WHAT THE TASK REQUIRES =>
From the records below, please repeat exactly the line that has "Given: Click the =<10mA value", the line that has "Click the Apps", and every line between them, and nothing else.
EXERCISE INPUTS section start
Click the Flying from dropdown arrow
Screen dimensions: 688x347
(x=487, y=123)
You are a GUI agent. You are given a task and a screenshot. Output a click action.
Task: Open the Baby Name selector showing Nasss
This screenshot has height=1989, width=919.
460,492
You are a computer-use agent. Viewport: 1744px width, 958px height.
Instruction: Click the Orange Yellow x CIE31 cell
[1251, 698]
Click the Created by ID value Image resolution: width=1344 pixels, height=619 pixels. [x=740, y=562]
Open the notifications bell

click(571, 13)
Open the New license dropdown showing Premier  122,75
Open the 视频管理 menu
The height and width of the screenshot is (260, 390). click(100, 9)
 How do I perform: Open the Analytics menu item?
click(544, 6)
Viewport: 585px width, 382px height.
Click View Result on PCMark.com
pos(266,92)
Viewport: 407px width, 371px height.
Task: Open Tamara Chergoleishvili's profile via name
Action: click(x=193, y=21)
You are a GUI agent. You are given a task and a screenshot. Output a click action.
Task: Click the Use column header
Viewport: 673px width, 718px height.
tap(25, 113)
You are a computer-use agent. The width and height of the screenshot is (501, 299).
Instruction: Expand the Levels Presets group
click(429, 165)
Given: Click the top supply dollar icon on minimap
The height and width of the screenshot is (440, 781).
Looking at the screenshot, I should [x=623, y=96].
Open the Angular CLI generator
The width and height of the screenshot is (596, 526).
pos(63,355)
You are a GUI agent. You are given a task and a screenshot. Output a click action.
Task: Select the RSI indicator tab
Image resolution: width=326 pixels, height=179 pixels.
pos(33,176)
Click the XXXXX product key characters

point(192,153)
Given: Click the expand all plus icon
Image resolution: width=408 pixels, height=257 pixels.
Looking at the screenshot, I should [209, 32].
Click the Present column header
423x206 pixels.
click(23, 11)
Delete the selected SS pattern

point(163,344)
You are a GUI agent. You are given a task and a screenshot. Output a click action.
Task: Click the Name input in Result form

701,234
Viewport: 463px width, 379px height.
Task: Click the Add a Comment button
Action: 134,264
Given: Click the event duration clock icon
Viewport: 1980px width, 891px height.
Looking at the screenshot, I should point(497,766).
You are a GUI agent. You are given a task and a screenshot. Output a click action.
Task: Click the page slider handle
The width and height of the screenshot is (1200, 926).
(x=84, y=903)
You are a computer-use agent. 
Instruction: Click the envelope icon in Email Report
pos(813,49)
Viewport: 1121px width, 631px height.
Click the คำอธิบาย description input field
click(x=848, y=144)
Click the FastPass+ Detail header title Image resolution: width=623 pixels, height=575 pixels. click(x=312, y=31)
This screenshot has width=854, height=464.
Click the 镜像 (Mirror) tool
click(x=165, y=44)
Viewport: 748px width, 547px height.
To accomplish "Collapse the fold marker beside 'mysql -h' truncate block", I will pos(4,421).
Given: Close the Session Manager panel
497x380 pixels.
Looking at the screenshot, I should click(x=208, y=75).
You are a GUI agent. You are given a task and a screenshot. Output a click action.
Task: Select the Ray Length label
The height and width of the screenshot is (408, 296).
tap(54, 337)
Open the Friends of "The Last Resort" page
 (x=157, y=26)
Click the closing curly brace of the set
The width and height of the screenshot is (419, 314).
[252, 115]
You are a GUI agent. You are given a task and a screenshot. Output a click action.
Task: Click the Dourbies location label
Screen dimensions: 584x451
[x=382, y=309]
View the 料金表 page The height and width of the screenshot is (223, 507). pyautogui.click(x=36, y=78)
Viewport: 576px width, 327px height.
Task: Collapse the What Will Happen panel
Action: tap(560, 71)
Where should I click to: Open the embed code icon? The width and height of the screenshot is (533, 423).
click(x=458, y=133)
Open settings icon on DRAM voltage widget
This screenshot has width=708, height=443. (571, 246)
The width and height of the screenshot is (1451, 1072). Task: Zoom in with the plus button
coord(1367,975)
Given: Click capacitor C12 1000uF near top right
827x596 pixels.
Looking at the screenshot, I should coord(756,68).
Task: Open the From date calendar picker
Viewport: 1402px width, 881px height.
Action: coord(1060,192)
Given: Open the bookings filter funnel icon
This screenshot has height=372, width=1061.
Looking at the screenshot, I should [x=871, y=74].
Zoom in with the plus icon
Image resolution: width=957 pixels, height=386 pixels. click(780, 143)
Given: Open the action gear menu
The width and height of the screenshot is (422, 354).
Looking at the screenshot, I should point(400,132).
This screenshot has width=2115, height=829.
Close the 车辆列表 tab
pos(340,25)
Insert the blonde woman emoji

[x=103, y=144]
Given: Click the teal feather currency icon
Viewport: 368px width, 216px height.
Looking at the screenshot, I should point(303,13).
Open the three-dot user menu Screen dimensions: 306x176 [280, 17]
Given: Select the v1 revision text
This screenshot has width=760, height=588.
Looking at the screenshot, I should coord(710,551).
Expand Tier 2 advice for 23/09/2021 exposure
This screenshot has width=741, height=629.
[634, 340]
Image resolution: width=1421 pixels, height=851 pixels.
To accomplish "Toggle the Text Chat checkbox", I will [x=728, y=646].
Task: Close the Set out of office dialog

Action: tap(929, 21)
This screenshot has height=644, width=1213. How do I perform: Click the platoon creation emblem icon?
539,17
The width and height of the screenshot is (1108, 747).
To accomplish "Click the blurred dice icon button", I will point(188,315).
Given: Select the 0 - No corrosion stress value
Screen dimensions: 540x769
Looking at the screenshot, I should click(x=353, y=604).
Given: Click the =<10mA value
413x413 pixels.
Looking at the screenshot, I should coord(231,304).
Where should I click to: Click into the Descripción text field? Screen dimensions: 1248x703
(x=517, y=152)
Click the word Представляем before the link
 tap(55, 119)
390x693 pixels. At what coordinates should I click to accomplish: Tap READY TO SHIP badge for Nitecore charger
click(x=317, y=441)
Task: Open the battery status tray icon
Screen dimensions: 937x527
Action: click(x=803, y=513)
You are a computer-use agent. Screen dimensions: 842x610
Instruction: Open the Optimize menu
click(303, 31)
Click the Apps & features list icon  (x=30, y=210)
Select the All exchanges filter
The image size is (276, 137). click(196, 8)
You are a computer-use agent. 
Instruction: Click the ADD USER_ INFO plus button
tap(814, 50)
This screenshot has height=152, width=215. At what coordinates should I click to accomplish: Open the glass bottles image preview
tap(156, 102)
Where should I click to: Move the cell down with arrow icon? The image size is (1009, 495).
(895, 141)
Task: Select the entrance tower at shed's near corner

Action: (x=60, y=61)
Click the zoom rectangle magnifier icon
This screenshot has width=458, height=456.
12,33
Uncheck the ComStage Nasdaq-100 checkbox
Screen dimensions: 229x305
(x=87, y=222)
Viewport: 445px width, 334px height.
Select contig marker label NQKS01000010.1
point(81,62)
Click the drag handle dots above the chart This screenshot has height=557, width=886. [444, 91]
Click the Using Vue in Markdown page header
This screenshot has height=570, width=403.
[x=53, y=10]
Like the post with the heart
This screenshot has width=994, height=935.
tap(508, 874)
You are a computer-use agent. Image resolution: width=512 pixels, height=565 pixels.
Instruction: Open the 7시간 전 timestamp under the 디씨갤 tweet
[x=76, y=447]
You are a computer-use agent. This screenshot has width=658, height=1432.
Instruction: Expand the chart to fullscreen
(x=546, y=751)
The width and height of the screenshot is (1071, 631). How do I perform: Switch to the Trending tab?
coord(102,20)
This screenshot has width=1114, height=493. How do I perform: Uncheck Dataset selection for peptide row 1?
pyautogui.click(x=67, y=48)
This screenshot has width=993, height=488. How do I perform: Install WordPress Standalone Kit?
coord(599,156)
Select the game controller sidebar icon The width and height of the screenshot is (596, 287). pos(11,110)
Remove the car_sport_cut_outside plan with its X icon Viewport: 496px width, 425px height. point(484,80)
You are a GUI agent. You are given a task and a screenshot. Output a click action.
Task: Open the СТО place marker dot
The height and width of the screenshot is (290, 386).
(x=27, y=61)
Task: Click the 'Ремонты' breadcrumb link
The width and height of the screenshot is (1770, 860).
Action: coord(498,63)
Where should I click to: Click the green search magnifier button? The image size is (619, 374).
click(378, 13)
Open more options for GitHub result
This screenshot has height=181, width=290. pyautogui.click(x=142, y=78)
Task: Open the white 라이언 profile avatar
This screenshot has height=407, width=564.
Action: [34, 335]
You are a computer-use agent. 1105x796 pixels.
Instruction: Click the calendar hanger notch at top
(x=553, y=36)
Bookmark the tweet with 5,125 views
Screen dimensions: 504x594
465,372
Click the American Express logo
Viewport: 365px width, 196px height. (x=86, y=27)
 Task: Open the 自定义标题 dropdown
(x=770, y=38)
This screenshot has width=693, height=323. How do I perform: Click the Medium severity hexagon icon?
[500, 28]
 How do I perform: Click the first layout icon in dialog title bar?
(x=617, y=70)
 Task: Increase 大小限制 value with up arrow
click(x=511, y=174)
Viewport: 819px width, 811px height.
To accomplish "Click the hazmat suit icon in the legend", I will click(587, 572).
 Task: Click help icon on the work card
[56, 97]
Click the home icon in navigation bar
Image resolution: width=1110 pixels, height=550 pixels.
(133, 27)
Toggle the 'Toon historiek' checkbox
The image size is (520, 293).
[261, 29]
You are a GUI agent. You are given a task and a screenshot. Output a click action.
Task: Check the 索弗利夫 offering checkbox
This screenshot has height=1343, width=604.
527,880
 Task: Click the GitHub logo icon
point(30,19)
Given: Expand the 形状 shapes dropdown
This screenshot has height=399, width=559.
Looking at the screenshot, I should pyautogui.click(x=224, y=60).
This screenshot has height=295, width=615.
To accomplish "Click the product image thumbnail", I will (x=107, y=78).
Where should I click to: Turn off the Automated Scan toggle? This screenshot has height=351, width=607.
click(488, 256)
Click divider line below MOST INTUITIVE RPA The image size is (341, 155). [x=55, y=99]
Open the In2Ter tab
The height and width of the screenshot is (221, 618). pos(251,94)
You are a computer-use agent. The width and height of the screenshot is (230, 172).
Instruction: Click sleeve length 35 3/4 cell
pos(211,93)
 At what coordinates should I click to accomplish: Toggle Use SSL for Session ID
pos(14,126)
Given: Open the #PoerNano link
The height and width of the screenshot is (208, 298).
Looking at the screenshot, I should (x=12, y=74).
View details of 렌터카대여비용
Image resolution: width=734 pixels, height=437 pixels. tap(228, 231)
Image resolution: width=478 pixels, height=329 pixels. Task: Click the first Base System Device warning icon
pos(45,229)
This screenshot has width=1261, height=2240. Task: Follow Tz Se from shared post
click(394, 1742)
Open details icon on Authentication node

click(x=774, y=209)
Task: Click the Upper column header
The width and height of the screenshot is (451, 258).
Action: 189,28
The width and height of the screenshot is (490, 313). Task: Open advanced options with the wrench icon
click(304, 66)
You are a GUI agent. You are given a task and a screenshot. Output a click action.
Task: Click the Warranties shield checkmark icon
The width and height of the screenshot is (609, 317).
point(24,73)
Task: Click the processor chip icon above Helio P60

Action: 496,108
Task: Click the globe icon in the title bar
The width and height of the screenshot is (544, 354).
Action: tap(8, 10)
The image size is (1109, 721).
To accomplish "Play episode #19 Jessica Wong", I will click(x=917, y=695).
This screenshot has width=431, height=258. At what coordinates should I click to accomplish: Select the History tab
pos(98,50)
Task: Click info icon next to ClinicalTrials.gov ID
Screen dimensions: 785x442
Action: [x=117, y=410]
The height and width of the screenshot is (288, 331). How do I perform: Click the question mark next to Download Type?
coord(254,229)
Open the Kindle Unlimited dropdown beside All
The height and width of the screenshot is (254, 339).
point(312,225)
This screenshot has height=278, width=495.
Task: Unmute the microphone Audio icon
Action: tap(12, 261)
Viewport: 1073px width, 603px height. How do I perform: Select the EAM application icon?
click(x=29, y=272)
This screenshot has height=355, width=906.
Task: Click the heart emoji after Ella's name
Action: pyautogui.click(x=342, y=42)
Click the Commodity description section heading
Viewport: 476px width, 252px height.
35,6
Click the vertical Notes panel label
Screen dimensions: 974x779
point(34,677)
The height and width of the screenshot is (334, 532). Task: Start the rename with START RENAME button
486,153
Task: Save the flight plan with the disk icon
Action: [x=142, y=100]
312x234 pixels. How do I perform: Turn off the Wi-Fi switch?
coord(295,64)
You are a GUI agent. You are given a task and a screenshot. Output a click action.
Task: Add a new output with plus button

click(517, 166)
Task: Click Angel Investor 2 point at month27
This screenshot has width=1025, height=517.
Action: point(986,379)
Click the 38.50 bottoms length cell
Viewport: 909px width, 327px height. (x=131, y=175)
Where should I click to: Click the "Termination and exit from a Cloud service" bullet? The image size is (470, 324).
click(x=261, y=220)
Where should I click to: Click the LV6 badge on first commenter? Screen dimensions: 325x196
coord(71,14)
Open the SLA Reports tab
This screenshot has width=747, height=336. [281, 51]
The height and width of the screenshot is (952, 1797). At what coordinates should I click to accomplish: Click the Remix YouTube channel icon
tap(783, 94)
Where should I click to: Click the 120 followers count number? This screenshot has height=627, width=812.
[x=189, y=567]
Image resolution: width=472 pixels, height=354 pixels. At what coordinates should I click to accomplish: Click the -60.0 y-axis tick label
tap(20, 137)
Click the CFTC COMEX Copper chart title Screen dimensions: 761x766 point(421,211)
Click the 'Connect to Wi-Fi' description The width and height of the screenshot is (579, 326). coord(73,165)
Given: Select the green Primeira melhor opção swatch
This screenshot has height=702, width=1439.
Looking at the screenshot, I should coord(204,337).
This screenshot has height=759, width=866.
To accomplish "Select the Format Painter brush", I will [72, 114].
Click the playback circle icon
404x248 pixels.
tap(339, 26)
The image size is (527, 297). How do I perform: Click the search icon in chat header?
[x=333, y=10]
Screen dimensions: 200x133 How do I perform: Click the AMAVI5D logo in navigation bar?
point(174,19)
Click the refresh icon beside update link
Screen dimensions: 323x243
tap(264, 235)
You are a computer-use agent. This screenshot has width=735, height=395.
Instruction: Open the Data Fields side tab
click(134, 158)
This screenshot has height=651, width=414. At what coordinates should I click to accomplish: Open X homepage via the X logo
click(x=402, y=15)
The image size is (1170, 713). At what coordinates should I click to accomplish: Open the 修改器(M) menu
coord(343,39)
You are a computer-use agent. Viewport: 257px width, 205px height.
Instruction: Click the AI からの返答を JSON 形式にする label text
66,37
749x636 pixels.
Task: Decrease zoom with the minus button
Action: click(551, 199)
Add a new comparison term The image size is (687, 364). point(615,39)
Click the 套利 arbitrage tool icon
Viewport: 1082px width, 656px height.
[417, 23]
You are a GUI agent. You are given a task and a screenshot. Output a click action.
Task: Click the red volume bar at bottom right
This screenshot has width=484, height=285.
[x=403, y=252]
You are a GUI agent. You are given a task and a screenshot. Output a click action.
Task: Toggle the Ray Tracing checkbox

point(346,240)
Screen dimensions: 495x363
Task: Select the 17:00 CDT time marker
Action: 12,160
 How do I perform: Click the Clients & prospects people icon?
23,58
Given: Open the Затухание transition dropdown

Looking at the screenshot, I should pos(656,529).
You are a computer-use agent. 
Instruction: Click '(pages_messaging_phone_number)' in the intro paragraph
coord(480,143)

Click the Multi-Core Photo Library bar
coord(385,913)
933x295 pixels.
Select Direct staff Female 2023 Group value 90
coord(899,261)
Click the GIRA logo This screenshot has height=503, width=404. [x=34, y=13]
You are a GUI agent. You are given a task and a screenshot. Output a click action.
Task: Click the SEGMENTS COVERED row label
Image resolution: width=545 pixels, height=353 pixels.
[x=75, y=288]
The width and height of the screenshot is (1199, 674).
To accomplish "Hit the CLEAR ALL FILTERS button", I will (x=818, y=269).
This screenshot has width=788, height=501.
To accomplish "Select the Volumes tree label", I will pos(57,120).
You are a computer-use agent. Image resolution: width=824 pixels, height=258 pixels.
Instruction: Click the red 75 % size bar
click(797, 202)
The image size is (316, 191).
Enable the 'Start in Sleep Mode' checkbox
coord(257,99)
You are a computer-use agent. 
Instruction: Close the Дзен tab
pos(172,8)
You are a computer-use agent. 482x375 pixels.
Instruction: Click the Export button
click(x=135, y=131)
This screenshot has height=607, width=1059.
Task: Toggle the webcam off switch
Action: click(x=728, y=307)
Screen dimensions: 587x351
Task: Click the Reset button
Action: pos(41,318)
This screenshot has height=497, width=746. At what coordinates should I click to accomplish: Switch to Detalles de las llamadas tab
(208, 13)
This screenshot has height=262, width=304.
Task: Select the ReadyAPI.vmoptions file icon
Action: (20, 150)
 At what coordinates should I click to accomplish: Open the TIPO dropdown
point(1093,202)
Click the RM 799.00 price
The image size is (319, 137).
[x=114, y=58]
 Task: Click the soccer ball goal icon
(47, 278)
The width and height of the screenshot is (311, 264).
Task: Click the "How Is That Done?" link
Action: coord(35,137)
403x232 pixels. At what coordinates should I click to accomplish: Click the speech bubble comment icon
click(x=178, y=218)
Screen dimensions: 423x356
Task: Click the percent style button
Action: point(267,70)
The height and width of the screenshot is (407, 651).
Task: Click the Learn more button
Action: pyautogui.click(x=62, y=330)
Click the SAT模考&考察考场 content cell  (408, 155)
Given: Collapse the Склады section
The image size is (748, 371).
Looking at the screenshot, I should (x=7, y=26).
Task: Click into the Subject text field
EXERCISE INPUTS section end
TASK RESPONSE =>
Given: Click the =<10mA value
413x413 pixels.
Looking at the screenshot, I should coord(231,304).
Where should I click to: Click into the Descripción text field? Screen dimensions: 1248x703
(x=517, y=152)
Click the word Представляем before the link
 tap(55, 119)
390x693 pixels. At what coordinates should I click to accomplish: Tap READY TO SHIP badge for Nitecore charger
click(x=317, y=441)
Task: Open the battery status tray icon
Screen dimensions: 937x527
Action: click(x=803, y=513)
You are a computer-use agent. Screen dimensions: 842x610
Instruction: Open the Optimize menu
click(303, 31)
Click the Apps & features list icon  (x=30, y=210)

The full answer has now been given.